## AIM
Rewrite the lines from the start of the items through the line containing "Action: (32, 254)", inclusive, as a JSON list of strings with one string per line and blank lines omitted.

[Element and text position data]
++++++++++
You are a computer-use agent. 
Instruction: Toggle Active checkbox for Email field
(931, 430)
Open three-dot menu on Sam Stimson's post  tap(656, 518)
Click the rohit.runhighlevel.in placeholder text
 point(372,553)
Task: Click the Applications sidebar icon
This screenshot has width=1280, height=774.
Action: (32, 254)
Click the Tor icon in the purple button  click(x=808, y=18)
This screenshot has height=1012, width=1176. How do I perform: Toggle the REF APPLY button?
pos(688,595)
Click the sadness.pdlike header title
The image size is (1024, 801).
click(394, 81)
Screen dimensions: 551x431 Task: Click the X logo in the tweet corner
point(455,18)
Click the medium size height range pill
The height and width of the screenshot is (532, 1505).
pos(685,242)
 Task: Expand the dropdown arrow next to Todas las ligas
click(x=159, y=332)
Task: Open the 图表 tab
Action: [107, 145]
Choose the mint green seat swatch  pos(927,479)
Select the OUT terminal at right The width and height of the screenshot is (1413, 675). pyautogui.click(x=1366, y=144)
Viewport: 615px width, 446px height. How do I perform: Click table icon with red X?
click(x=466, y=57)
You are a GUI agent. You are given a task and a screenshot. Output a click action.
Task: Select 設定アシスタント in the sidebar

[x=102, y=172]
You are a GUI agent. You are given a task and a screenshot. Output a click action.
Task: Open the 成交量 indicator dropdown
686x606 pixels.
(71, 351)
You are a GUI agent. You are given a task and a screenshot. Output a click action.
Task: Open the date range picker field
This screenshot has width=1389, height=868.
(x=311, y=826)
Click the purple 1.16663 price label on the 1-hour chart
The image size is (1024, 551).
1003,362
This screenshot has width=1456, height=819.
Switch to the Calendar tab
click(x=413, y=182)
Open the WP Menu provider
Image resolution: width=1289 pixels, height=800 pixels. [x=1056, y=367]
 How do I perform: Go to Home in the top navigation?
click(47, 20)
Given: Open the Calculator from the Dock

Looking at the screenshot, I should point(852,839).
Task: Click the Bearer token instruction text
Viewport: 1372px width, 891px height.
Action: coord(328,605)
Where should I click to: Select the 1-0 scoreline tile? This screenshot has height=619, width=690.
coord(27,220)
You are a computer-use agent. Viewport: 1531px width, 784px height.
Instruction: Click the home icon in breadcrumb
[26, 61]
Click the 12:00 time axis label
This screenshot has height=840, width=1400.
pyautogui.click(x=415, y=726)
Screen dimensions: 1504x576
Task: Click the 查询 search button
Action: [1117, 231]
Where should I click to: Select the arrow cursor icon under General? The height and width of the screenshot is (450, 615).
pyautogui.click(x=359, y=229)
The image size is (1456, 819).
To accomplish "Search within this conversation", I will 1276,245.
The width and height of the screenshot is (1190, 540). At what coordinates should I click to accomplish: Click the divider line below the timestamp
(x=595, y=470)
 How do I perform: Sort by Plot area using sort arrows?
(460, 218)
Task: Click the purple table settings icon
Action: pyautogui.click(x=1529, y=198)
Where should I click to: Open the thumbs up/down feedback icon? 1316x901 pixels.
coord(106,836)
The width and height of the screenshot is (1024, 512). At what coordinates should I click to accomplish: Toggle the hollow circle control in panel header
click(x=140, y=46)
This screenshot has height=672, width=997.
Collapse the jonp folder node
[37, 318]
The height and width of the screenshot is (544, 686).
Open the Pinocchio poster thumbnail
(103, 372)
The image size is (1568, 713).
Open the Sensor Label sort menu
++++++++++
## FULL SOLUTION
[
  "You are a computer-use agent. ",
  "Instruction: Toggle Active checkbox for Email field",
  "(931, 430)",
  "Open three-dot menu on Sam Stimson's post  tap(656, 518)",
  "Click the rohit.runhighlevel.in placeholder text",
  " point(372,553)",
  "Task: Click the Applications sidebar icon",
  "This screenshot has width=1280, height=774.",
  "Action: (32, 254)"
]